_Selected passage_:

######

CHECKPOINT: Let's make sure you entered all the code above correctly and rerun the last checkpoint.

run: ./gradlew clean build should still produce BUILD SUCCESSFUL

Step 6. Setup functions to transform data frame operations.

Before we get to the actual main() function where we'll initialize a Spark session, let's write a few functions that will help during the analysis and transformation. You'll see how these all tie together as we continue to work through the workshop.

First, let's write a function that takes as a parameter a Spark dataframe and keeps all rows that have > 30 for the expected column 'elapsed_seconds'.

We will use this to remove song plays from our dataset that didn't play for more than 30 seconds. The labels tend not to be interested in these.

def filterOnSpinTime(spins: DataFrame) = {
    spins.filter(col("elapsed_seconds") > lit(30))
}

Let's also define the function that will group and count the spins dataframe by zipcode and subscription type. This is how we'll produce our per-zipcode per-subscription type analysis.

def countSpinsBySub(deduped_df: DataFrame) = {
    deduped_df.groupBy("fake_zipcode", "subscription_type").
        agg(count("*").as("spins")).
        select("fake_zipcode", "subscription_type", "spins").
        orderBy("fake_zipcode", "subscription_type")
}

Finally for this step, let's write a validation function. It will take in 2 integers. One for the number of rows, and another to define what the threshold for a minimum number of acceptable rows should be. If the number of rows is less than the threshold, we throw an exception. Otherwise exit normally and don't return anything.

def validate(numRows: Long, minrows: Int) = {
    if (numRows < minrows) {
      val msg = "The job failed validation. " +
        "Number of rows: %d < %d".format(numRows, minrows)
      throw new FailedValidationError(msg)
    }
}

This means that unless callers catch the FailedValidationError it could crash the application. This is actually the behavior we want should the validation fail. More on this below when you see how we're using this function.

When we get to testing later you'll see why it was a good idea to move the above business logic into their own dedicated functions.

CHECKPOINT: Run ./gradlew clean build and the output should still be BUILD SUCCESSFUL.

Step 7. Setup Spark dataframe operations.

Now it's time to actually tie everything we just wrote in Scala together into a working application. We will do this in 2 phases just so there's room to explain everything without a really really long single step.

First let's take the main() method we already defined and expand the curly braces a bit to start including more logic.

def main(args: Array[String]): Unit = {

    val cfg = getParser(args)

    val conf = new SparkConf()
    conf.set("spark.sql.shuffle.partitions", "1")

    val session = SparkSession
      .builder()
      .config(conf)
      .getOrCreate()

######

_Record excerpts_:
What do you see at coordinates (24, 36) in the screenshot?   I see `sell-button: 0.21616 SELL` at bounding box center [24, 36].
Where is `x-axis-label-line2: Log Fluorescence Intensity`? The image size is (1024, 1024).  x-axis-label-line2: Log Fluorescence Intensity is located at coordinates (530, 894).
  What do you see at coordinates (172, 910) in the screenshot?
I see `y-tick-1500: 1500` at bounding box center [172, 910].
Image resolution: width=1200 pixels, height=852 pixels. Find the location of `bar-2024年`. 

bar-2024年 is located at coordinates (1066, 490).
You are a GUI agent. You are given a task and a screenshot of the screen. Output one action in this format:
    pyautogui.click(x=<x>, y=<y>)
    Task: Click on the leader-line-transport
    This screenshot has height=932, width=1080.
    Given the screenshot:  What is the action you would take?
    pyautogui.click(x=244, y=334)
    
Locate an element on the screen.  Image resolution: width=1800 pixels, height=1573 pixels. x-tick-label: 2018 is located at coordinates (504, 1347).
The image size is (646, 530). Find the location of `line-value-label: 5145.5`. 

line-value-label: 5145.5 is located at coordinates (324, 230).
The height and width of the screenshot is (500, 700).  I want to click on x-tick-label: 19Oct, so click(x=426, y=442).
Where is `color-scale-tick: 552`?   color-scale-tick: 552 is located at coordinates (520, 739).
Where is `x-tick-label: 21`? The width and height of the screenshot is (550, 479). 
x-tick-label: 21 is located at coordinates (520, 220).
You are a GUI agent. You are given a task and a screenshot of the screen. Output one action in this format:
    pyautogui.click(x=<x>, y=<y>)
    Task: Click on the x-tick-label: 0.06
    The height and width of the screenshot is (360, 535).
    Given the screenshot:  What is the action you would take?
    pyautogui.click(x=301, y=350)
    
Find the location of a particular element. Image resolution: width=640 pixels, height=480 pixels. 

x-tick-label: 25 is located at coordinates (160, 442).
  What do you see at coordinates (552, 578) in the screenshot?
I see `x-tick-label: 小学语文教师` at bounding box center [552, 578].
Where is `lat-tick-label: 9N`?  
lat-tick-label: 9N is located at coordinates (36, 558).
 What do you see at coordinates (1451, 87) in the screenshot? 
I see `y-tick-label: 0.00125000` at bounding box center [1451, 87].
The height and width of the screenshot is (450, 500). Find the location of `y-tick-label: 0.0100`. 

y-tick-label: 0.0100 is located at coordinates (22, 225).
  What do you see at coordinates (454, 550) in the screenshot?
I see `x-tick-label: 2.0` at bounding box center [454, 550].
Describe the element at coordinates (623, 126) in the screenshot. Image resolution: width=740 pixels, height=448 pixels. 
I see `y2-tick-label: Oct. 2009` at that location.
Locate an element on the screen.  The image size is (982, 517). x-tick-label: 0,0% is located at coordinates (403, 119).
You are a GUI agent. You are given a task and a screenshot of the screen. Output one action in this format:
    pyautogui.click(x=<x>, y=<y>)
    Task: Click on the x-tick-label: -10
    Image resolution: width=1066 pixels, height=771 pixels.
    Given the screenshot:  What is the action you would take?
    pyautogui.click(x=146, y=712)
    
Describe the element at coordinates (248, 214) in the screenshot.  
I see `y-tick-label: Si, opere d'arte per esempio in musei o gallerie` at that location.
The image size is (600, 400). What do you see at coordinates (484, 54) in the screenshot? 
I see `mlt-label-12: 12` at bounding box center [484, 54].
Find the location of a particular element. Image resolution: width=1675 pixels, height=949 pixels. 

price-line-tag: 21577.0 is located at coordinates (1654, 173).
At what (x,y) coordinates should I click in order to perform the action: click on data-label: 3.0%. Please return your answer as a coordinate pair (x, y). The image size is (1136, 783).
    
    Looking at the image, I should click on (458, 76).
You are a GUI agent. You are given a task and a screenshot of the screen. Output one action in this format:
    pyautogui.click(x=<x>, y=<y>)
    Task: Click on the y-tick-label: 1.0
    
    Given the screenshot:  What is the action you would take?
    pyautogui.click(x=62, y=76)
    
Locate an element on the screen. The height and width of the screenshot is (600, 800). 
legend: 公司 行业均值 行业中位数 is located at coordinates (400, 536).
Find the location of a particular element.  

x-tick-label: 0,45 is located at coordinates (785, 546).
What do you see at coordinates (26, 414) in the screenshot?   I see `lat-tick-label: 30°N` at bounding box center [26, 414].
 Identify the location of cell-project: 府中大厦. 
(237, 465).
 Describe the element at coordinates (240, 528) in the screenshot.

######

_Your task_: Transcribe the Spark tutorial text between "When we get" and "long single step.", inclusive. The entries are not needed here.

_Written solution_:
When we get to testing later you'll see why it was a good idea to move the above business logic into their own dedicated functions.

CHECKPOINT: Run ./gradlew clean build and the output should still be BUILD SUCCESSFUL.

Step 7. Setup Spark dataframe operations.

Now it's time to actually tie everything we just wrote in Scala together into a working application. We will do this in 2 phases just so there's room to explain everything without a really really long single step.